Einde inhoudsopgave
Visserijwet 1963
Artikel 55
Geldend
Geldend vanaf 01-01-2013
- Bronpublicatie:
28-06-2012, Stb. 2012, 346 (uitgifte: 24-07-2012, kamerstukken: 32574)
- Inwerkingtreding
01-01-2013
- Bronpublicatie inwerkingtreding:
02-11-2012, Stb. 2012, 561 (uitgifte: 16-11-2012, kamerstukken/regelingnummer: -)

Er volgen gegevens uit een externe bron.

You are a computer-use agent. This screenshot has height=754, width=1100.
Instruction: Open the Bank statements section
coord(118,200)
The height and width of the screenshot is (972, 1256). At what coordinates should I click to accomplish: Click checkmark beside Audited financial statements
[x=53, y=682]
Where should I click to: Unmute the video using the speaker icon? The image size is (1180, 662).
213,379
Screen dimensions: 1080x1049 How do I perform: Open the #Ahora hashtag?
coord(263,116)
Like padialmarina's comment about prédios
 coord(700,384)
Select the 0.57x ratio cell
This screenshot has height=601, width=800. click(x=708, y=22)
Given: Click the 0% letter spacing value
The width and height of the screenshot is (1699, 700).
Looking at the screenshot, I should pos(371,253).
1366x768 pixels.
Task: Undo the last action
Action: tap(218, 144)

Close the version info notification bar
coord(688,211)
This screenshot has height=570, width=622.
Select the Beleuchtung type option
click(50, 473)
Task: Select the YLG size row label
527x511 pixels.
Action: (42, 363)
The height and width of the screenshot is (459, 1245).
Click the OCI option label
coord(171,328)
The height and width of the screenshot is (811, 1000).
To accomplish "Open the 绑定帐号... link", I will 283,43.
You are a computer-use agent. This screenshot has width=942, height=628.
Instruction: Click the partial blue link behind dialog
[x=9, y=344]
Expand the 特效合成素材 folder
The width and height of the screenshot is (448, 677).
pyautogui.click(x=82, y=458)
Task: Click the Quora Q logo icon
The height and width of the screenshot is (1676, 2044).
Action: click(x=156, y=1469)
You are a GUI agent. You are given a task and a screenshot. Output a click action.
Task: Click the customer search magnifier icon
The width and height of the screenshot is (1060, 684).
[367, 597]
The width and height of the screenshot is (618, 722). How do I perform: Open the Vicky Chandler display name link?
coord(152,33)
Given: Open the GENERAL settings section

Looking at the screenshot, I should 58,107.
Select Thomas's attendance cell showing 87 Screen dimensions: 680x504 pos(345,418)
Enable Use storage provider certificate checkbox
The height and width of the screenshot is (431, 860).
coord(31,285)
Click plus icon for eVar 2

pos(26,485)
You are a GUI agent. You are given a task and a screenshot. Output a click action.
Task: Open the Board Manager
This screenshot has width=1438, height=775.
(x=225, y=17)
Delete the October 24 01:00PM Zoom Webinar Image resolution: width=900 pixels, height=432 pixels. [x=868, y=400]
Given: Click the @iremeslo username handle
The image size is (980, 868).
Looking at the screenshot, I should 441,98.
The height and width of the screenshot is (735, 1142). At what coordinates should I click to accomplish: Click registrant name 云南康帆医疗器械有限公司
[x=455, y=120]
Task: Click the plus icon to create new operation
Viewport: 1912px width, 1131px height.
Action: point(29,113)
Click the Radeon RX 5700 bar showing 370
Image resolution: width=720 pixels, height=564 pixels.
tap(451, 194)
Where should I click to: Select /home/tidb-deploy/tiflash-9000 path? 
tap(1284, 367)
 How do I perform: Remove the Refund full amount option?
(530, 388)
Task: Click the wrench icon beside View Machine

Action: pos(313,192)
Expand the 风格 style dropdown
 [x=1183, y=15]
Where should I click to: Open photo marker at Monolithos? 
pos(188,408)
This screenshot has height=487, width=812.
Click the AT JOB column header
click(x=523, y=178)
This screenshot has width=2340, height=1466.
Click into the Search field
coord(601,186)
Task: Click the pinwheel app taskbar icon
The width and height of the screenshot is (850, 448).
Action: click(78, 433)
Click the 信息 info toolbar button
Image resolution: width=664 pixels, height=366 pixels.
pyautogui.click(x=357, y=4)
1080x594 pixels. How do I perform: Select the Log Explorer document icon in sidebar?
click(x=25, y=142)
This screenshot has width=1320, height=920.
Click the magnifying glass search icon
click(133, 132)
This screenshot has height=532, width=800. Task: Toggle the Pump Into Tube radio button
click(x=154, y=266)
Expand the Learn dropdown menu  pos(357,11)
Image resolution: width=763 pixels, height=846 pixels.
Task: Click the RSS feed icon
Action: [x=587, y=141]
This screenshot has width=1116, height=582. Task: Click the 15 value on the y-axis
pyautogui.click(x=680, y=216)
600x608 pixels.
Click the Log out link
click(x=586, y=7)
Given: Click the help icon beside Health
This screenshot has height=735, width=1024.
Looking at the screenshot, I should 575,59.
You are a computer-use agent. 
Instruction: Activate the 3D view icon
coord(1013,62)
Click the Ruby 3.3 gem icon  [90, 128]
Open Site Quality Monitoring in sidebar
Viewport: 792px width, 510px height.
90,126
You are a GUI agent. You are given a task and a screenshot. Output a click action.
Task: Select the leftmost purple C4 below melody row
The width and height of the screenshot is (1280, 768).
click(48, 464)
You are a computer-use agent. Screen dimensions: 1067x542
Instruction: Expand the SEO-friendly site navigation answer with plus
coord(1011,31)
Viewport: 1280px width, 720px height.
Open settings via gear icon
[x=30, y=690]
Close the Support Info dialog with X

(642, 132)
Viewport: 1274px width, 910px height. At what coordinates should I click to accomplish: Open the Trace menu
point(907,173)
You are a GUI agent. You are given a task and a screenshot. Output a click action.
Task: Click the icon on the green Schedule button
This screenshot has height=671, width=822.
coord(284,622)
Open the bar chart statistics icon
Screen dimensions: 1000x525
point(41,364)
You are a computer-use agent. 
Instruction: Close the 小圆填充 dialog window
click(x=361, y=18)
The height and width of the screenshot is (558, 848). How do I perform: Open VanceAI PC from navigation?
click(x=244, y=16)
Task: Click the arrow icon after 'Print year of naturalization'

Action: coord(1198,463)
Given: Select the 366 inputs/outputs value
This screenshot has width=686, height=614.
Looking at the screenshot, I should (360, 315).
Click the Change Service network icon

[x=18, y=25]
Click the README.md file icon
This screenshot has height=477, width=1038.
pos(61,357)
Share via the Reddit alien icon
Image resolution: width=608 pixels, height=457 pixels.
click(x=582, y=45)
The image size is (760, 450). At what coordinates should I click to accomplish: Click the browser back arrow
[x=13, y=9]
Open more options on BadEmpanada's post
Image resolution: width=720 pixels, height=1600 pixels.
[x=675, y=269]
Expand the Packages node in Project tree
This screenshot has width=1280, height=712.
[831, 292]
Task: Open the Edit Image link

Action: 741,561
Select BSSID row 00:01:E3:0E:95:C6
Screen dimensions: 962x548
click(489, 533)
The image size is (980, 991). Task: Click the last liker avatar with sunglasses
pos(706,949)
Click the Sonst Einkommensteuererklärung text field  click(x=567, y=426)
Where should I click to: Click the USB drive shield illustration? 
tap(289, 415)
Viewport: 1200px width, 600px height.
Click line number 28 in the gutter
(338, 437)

- Overige regelgevende instantie(s)
Ministerie van Justitie
- Vakgebied(en)
Agrarisch recht (V)
Gezondheidsrecht / Voedsel- en warenkwaliteit
Dierenrecht / Algemeen
1.
Ieder die de visserij uitoefent of pleegt uit te oefenen, is verplicht op eerste vordering van een opsporingsambtenaar:
- a.
deze ambtenaar in de gelegenheid te stellen zijn vaartuig te betreden;
- b.
ter inzage af te geven de op grond van het bepaalde bij of krachtens deze wet voor de uitoefening van de visserij vereiste bescheiden, waarvan inzage naar redelijk oordeel van deze ambtenaar voor de vervulling van zijn taak nodig is;
- c.
uitstaand vistuig te lichten;
- d.
gesloten viskaren te openen;
- e.
anderszins de medewerking te verlenen, die deze ambtenaar voor de vervulling van zijn taak behoeft.
2.
Opsporingsambtenaren zijn bevoegd tot het verrichten van de handelingen, bedoeld in het eerste lid, onderdelen c en d.
3.
Overtreding van het eerste lid wordt gestraft met hechtenis van ten hoogste een maand of geldboete van de tweede categorie.
4.
De feiten strafbaar gesteld bij dit artikel worden als overtreding beschouwd.